16 Sep Open Container Laws in California
veryone knows about the dangers of drinking and driving. Consuming alcohol puts a person’s mind in a weird place. The person is still sort of aware of what they are doing, but they are incapable of doing things precisely. An intoxicated person may see something happening, but won’t be able to react in time, or in the right way, to prevent it.
This is why drunk driving is prohibited by law in every single state. Drunk driving is very dangerous and claims thousands of lives across the country every single year. However, it is not only the act of being drunk and driving that is illegal, especially here in California. There are also laws aimed at preventing the act from ever happening in the first place.
What Are Open Container Laws?
Being drunk while driving is bad. Drinking while driving is worse. That is why there are so many laws that make it illegal to have an opened container of alcohol inside of a motor vehicle. No one wants someone to grab a drink while they are behind the wheel.
The state of California has several different laws against drunk driving. One particular set is often, collectively, referred to as California’s Open Container Laws. This grouping of laws from Vehicle Code (VC) 23221 to VC 23229 covers every type of situation that might see an open container of alcohol within a motor vehicle.
When it comes to the term “open container,” the law views the following as open containers:
- A container that has been opened.
- A container with a broken seal.
- A container whose contents have been partially consumed.
Under these definitions, it doesn’t matter if a lid or cork has been placed onto the container, it is still considered open. This also means that a person does not have to actively be drinking from the container to get in trouble. Just having the open container in the vehicle is illegal.
California’s Open Container Laws
California’s open container laws are as follows:
- VC 23221 – This laws prohibits anyone from consuming alcohol while in any car, truck, or other automobile.
- VC 23222 – This law prohibits anyone from possessing an open container of alcohol in their vehicle.
- VC 23224 – This law prohibits anyone under the age of 21 from possessing an open container of alcohol in the vehicle.
- VC 23225 – This law lays out how alcohol can be transported in vehicles, namely that alcohol containers must be stored in the “trunk” of a car.
- VC 23226 – This law prohibits anyone from storing containers of alcohol in the passenger compartment of a vehicle.
- VC 23229 – This law creates exceptions for in-hire vehicles, such as taxis and limousines. Basically, passengers of in-hire vehicles are allowed to drink in the vehicle, but drivers are not.
- VC 23229.1 – This law prohibits in-hire vehicles from transporting alcohol when minors, under the age of 21, are riding in the vehicle.
There is a bit of overlap between some of these laws, which is likely due to the fact that the lawmakers just wanted to be thorough.
Penalties for Breaking These Laws
The penalties for breaking this law aren’t as bad as one might expect. For starters, breaking an open container law is an infraction level offense. This means there are no criminal charges and a person will not face any jail time. For these offenses alone anyways. However, if a person was drunk behind the wheel, then they can face DUI charges on top of open container charges.

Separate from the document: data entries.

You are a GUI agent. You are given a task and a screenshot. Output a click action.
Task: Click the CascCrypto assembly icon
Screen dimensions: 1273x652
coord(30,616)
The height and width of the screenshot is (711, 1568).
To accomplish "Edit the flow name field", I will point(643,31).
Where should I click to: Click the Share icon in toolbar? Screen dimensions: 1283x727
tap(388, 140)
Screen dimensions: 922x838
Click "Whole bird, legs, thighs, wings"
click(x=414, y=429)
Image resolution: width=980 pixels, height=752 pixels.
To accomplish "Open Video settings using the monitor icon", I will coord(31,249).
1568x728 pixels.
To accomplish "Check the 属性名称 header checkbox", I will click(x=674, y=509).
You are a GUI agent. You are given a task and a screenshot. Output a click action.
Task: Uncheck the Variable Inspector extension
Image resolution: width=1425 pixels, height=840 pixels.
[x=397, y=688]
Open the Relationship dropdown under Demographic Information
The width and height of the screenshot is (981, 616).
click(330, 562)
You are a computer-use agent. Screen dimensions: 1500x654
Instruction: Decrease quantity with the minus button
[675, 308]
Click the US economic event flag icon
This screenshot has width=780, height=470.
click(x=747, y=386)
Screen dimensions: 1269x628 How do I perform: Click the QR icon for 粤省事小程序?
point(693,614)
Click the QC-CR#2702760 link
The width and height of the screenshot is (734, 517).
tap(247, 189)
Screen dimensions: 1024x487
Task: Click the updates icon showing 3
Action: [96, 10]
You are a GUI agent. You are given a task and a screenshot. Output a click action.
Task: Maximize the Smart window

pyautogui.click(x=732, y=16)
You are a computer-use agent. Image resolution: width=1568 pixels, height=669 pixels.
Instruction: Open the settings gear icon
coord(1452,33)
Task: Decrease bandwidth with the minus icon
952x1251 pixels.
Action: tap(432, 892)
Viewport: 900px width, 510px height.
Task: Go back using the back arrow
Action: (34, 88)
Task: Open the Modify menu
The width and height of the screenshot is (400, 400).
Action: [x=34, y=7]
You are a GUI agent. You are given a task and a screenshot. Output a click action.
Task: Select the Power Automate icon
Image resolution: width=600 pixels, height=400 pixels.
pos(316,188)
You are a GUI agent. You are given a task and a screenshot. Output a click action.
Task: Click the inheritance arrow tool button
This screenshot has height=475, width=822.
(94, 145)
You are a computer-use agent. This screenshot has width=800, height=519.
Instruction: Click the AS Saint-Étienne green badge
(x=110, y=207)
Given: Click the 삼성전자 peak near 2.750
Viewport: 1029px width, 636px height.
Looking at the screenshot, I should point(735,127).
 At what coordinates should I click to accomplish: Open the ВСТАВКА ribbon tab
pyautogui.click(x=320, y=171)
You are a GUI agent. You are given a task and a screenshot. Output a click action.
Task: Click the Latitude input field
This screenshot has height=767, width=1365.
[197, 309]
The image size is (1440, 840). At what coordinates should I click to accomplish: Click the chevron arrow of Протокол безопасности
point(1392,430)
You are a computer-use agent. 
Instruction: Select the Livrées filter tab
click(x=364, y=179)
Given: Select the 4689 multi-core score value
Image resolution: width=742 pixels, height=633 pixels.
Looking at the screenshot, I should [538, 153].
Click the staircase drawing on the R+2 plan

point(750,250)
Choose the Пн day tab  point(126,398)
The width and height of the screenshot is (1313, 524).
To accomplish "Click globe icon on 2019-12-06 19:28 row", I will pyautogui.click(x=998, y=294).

Breaking an open container law in California has a max base fine of $250 dollars.
If a minor, anyone under the age of 21, is caught breaking an open container law, they face harsher consequences. Breaking an open container law as a minor is a misdemeanor level offense. This comes with:
- Up to 6 months in jail.
- A max fine of $1,000.
Both types will also add points to a person’s driver’s license, which can lead to worse penalties down the line and increased insurance rates. Basically, it is in a person’s best interest to follow these laws, especially if they are under the age of 21.
Don’t Drink in a Car
Drinking and driving is a terrible thing to do. Not only does it put the driver’s life at risk, but it endangers any passengers in the vehicle, as well as everyone else on the road. One small mistake and the driver could wind up in a horrible accident. That is why there are so many laws against drunk driving.
No one wants to be in an accident, and no one wants to get into trouble with the law, so it is best to never drink in a vehicle, or have an open container improperly stored within the vehicle. Doing either of those things could very quickly ruin someone’s day.
What do you think about California’s open container laws? Is it a good idea for California to worry about this sort of thing? Are the penalties for breaking these laws too small, or not enough?